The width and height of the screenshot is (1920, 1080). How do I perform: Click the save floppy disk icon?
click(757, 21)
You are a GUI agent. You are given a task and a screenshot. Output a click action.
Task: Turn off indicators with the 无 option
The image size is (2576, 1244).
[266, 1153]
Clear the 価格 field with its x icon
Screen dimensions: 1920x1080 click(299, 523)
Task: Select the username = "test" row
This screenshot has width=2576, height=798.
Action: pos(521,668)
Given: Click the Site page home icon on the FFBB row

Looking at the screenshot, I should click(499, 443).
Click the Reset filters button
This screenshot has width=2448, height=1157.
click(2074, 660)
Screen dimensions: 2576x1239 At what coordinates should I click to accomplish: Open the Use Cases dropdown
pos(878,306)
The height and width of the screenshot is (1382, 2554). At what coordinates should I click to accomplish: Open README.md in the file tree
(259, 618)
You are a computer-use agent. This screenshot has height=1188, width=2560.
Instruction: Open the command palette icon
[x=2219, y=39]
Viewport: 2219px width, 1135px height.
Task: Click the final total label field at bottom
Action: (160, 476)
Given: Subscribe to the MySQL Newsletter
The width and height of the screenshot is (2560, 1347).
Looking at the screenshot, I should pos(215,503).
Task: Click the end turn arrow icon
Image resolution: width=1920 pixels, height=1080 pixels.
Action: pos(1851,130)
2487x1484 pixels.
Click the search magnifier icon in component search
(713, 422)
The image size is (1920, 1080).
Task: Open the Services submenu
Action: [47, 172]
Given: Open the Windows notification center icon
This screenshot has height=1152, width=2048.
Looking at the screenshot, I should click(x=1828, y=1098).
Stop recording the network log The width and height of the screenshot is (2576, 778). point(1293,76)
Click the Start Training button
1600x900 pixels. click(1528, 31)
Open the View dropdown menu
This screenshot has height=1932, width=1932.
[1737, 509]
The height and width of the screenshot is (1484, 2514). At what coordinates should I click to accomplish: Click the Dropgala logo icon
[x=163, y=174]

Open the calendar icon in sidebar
####
- Your assignment
Word for word, copy out all of the data shown above.

- Written solution
The width and height of the screenshot is (1920, 1080). How do I perform: Click the save floppy disk icon?
click(757, 21)
You are a GUI agent. You are given a task and a screenshot. Output a click action.
Task: Turn off indicators with the 无 option
The image size is (2576, 1244).
[266, 1153]
Clear the 価格 field with its x icon
Screen dimensions: 1920x1080 click(299, 523)
Task: Select the username = "test" row
This screenshot has width=2576, height=798.
Action: pos(521,668)
Given: Click the Site page home icon on the FFBB row

Looking at the screenshot, I should click(499, 443).
Click the Reset filters button
This screenshot has width=2448, height=1157.
click(2074, 660)
Screen dimensions: 2576x1239 At what coordinates should I click to accomplish: Open the Use Cases dropdown
pos(878,306)
The height and width of the screenshot is (1382, 2554). At what coordinates should I click to accomplish: Open README.md in the file tree
(259, 618)
You are a computer-use agent. This screenshot has height=1188, width=2560.
Instruction: Open the command palette icon
[x=2219, y=39]
Viewport: 2219px width, 1135px height.
Task: Click the final total label field at bottom
Action: (160, 476)
Given: Subscribe to the MySQL Newsletter
The width and height of the screenshot is (2560, 1347).
Looking at the screenshot, I should pos(215,503).
Task: Click the end turn arrow icon
Image resolution: width=1920 pixels, height=1080 pixels.
Action: pos(1851,130)
2487x1484 pixels.
Click the search magnifier icon in component search
(713, 422)
The image size is (1920, 1080).
Task: Open the Services submenu
Action: [47, 172]
Given: Open the Windows notification center icon
This screenshot has height=1152, width=2048.
Looking at the screenshot, I should click(x=1828, y=1098).
Stop recording the network log The width and height of the screenshot is (2576, 778). point(1293,76)
Click the Start Training button
1600x900 pixels. click(1528, 31)
Open the View dropdown menu
This screenshot has height=1932, width=1932.
[1737, 509]
The height and width of the screenshot is (1484, 2514). At what coordinates should I click to accomplish: Click the Dropgala logo icon
[x=163, y=174]

Open the calendar icon in sidebar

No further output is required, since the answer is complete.